__Task objective__:
Under this line are the records; write out word for word the part that begins at the line containing "Click the Jul 29 date axis marker" and ends at the line containing "Switch to the My Account tab", and no more.

Saved entries
*-*-*

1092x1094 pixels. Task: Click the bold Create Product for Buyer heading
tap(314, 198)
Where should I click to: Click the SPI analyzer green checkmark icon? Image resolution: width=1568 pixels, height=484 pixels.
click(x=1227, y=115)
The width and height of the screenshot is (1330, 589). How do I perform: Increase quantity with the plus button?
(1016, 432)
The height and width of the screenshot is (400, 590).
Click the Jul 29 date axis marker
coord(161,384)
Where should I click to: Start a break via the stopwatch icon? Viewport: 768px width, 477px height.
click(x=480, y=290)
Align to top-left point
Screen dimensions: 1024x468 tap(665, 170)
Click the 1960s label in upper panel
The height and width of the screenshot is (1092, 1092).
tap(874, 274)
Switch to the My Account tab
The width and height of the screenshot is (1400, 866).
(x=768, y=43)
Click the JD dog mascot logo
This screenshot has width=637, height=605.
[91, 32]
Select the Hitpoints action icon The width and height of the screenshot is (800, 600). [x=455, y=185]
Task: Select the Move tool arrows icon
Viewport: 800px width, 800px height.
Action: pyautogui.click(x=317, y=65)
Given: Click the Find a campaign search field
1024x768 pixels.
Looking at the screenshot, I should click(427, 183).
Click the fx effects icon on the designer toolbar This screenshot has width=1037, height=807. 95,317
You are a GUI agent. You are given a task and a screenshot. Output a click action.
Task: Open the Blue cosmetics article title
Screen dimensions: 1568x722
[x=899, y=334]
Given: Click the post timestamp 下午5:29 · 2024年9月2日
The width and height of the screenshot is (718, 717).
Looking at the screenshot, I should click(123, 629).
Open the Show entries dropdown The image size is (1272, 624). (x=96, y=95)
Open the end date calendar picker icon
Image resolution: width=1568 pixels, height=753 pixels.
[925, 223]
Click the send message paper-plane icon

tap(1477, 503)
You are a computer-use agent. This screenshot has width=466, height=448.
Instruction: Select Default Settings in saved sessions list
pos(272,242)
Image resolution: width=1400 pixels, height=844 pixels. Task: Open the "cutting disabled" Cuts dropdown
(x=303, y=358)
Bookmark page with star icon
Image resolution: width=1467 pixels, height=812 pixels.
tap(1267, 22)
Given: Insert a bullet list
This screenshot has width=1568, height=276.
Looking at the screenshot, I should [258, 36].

*-*-*

__Written reply__:
Click the Jul 29 date axis marker
coord(161,384)
Where should I click to: Start a break via the stopwatch icon? Viewport: 768px width, 477px height.
click(x=480, y=290)
Align to top-left point
Screen dimensions: 1024x468 tap(665, 170)
Click the 1960s label in upper panel
The height and width of the screenshot is (1092, 1092).
tap(874, 274)
Switch to the My Account tab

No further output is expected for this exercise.